According to Mr. Jacobson, those higher returns are necessary to attract and retain customers. Real-life casinos have high overhead costs, as well as a limited number of machines and hours, but online sites allow gamblers to play longer and more frequently. As a result, online gaming houses may not make much money from a particular patron, but they cash in on volume.

"The number of rounds online as compared to land-based casinos would knock your socks off," said Mr. Jacobson. "I have seen casinos that will get 10 million or more spins in a month on one of their online slot machines, because you can essentially have an unlimited number of people playing the games. So the volume is extraordinary, and you want to drive player loyalty a lot more."
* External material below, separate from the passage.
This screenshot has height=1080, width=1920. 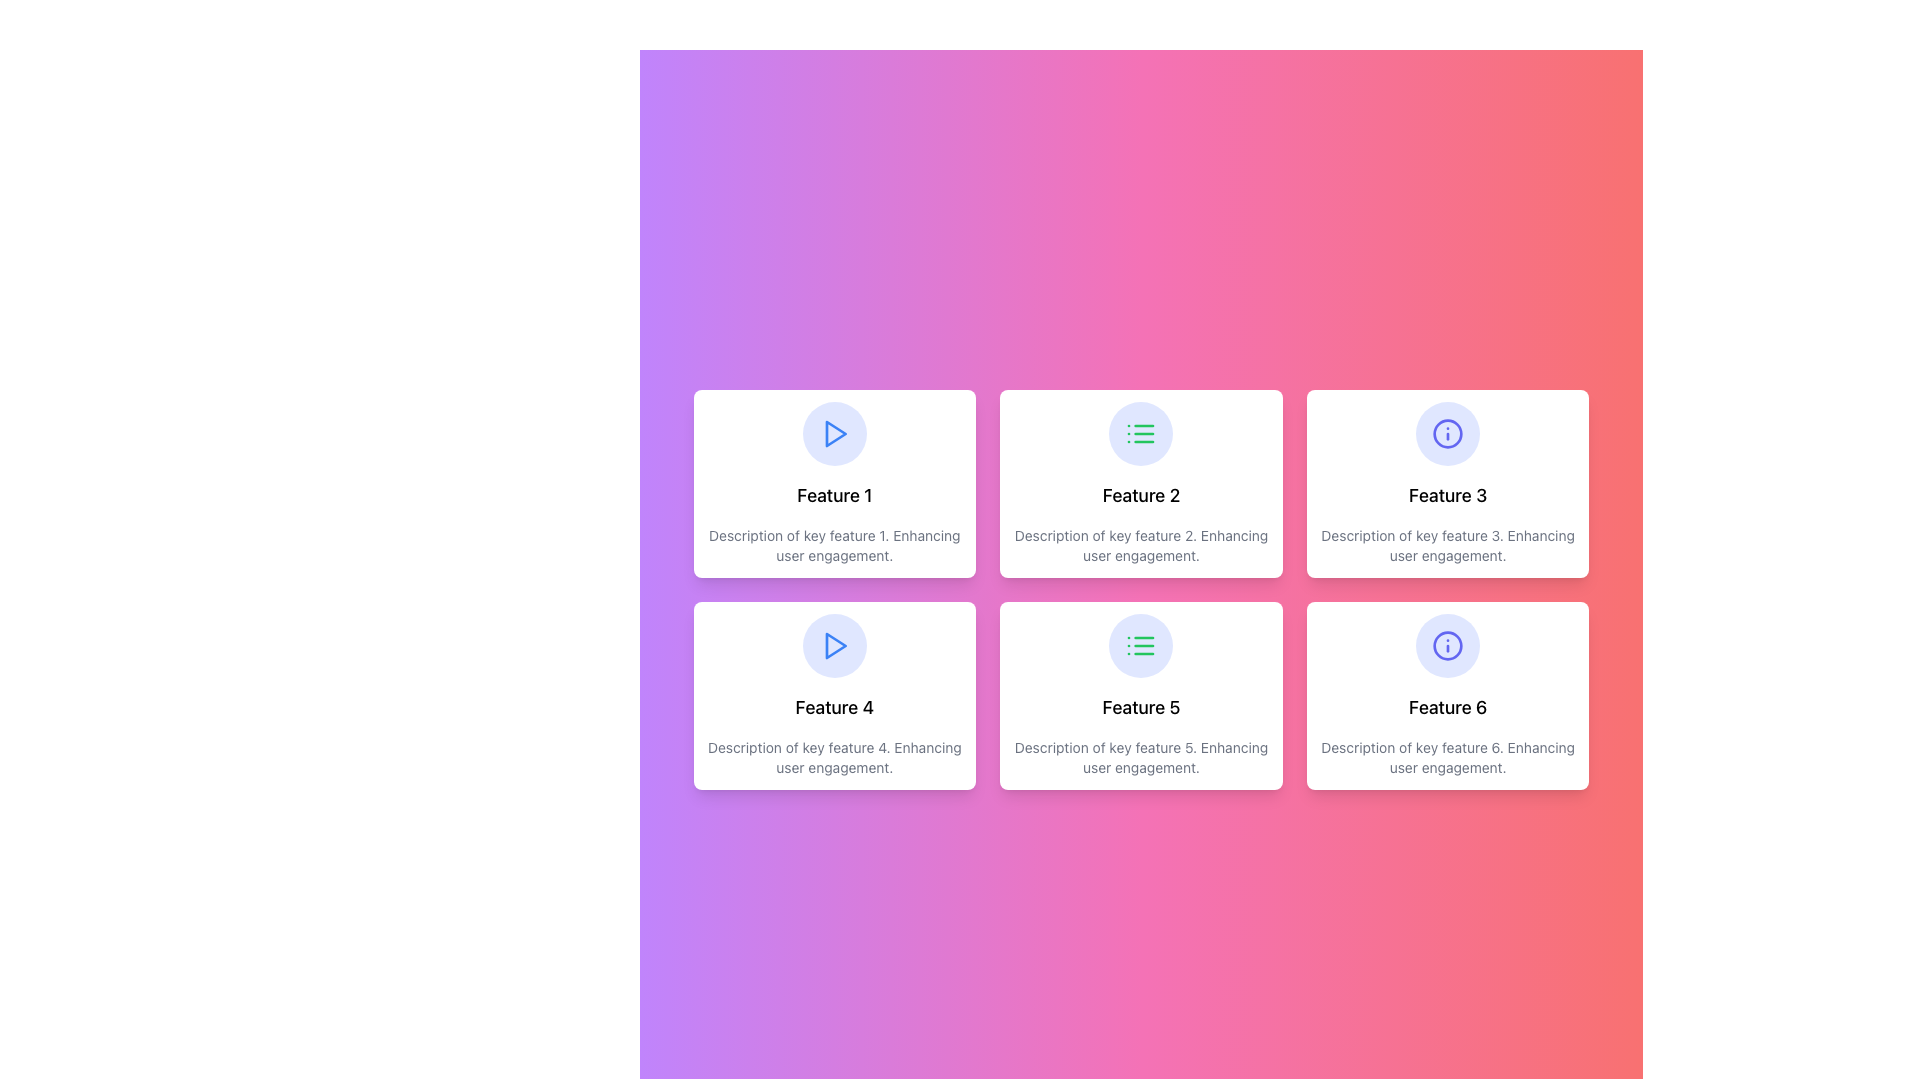 What do you see at coordinates (834, 495) in the screenshot?
I see `the text label that serves as the title or header for the feature, located in the top-left corner of the first card in a grid of six cards` at bounding box center [834, 495].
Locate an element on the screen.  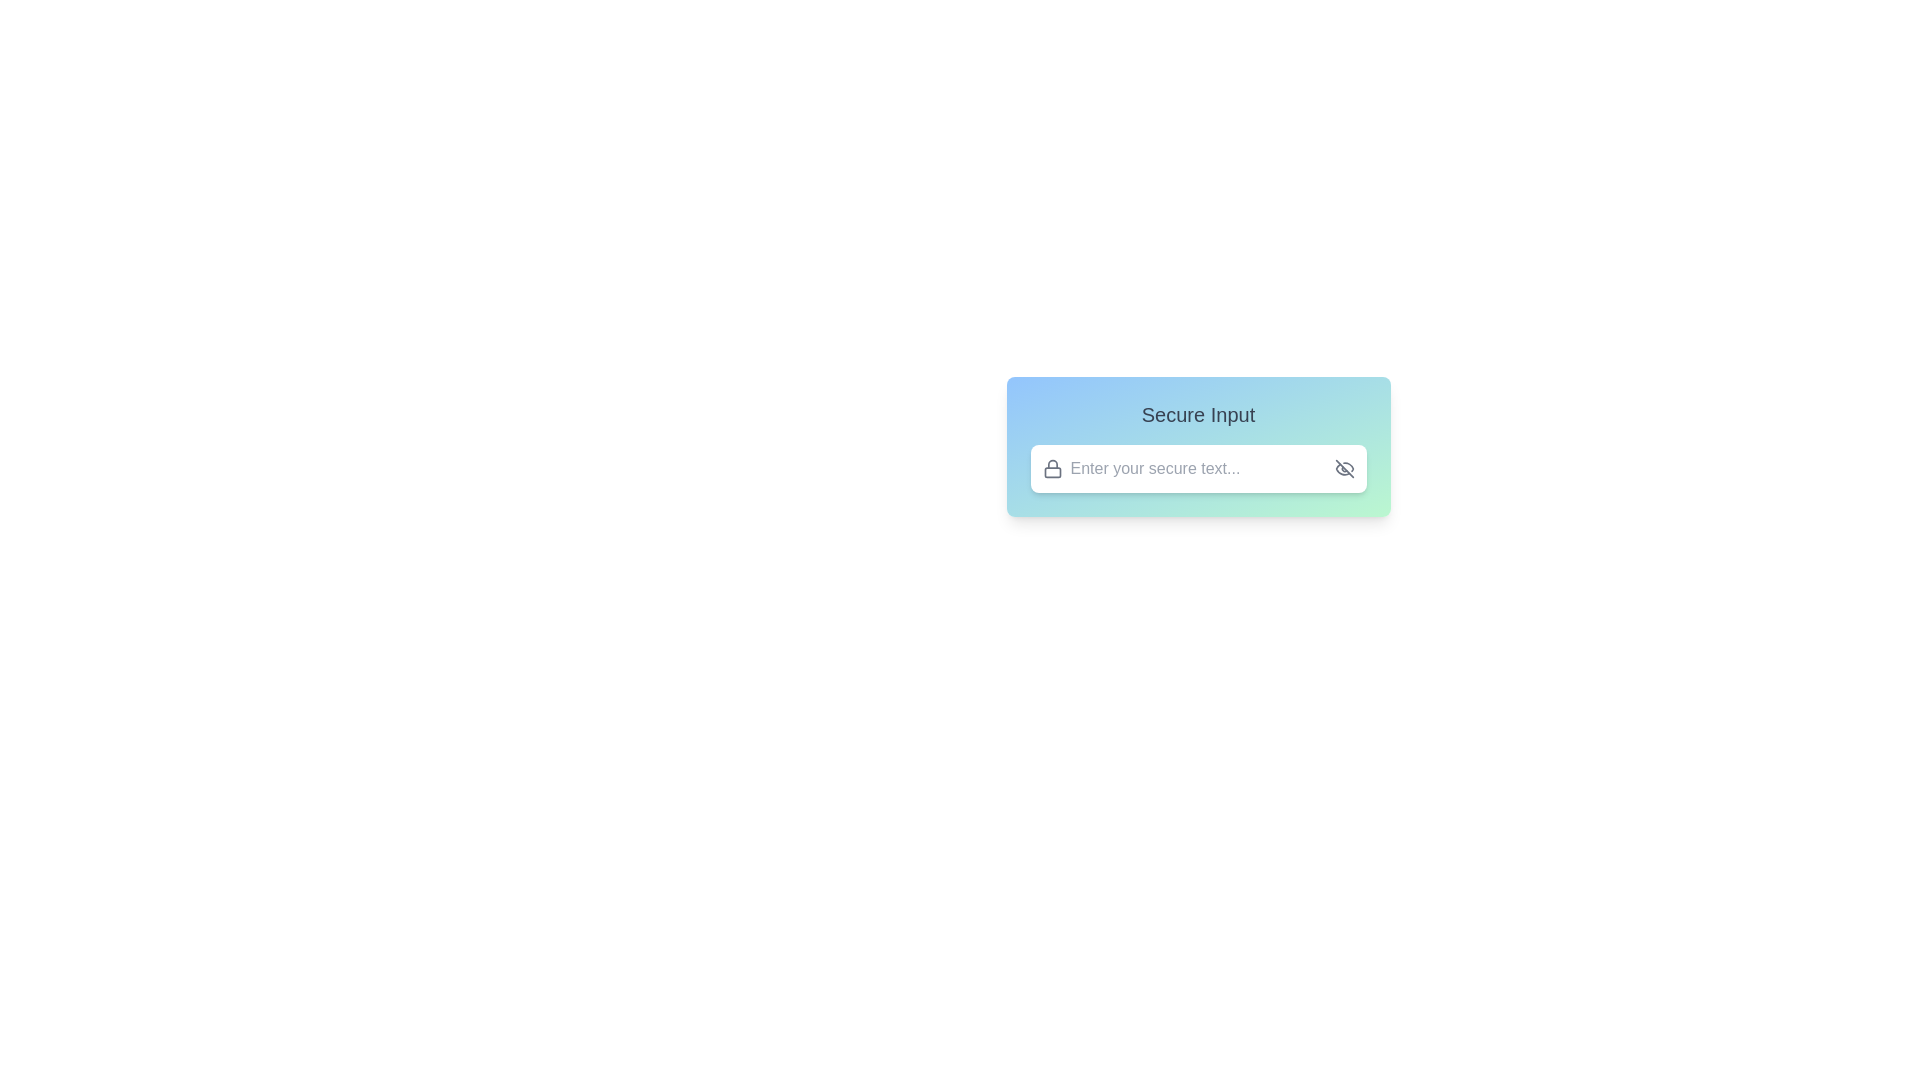
the password input field with placeholder text 'Enter your secure text...' is located at coordinates (1198, 469).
So if provincially run sites such as PlayNow can't attract existing Internet gamblers, who will make up its clientele? Mr. Williams worries that when the overall pool of users grows, so does the number of addicts; and when those new Internet customers discover the better odds and incentives on private sites, they'll likely switch: their money leaves the province, but their problems, and the costs associated with them, stay behind.

"The same thing occurred with Internet gambling in Sweden and the U.K., who also said, 'Let's try to capture this revenue and provide a safer product,'" recounts Mr. Williams. "Those countries now have the highest rate of online gambling in the world. They have also had a huge spike in the rate of problems associated with online gambling, and there is scant evidence that they have captured the revenue."

Even if they could get the money, experts estimate that 41 per cent of provincial gambling revenues are generated by problem gamblers - and many consider online casinos the industry equivalent to crack cocaine because of their 24-hour, at-home availability and virtual feel.

PlayNow does offer responsible gambling measures, including warning customers when they have played more than 50 games and allowing them to exclude themselves from the site temporarily. Still, experts say there's little evidence that those measures work - especially with so many alternatives just a mouse click away.

"If you are effective, the addicts just go to the 2,000 other sites where they don't have any limits on their behaviour, so you're caught between a rock and a hard place," says Mr. Williams, who is especially concerned that the weekly transfer-in limit on PlayNow is $10,000 a week, which means a player could gamble away $500,000 in one year.

"Lotteries are pretty innocuous because few people get addicted, and even bingo and horse racing aren't that worrisome," continues Mr. Williams. "Land-based casinos are more problematic, and slot machines are particularly problematic. But online gambling is really indefensible in my view."